Perché un Presidente della Repubblica preoccupato e perplesso non ha rinviato alle Camere un testo che reintroduce una serie di misure persecutorie e discriminatorie nei confronti dei soggetti sociali più deboli?
Mi si risponderà che il rifiuto di promulgare una legge non è un ostacolo definitivo. Ma il giudizio critico del Presidente basterà? Quanto peserà?
Siamo assuefatti alla costruzione di un’icona deviante di tutto ciò che è povertà: la povertà minaccia questo mondo, la povertà è una colpa, la povertà è un reato.
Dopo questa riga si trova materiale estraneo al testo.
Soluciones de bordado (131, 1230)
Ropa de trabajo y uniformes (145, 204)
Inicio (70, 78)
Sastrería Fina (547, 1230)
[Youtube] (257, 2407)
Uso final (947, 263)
La povertà più povera, quella di non avere i documenti o di provenire da paesi in guerra o da paesi dove si muore di fame, non provoca un tentativo di interlocuzione: un essere umano senza documenti è prima di tutto colui da respingere, da nascondere, da esorcizzare. Lo spirito securitario che muove la Legge stringe le maglie del controllo sociale e metabolizza un progressivo cedimento al lessico razzista e xenofobo, in cui “sorvegliare e punire” sono i verbi della macchina di controllo sociale sugli esuberi della globalizzazione. Ho paura che silenzio e indifferenza sommergano una legge per cui essere clandestino non significa essere vittima della clandestinità, ma autore minaccioso e per cui essere povero non significa essere vittima della povertà, ma artefice colpevole. Disobbediamo a una legge xenofoba che ricalca le leggi razziali, indigniamoci, mobilitiamoci per sottrarre dall’inciviltà uomini e donne colpevoli solo di essere figli di un dio minore, mobilitiamoci per restituire dignità a quei principi garantisti e di civiltà giuridica su cui si basa o dovrebbe basarsi una democrazia.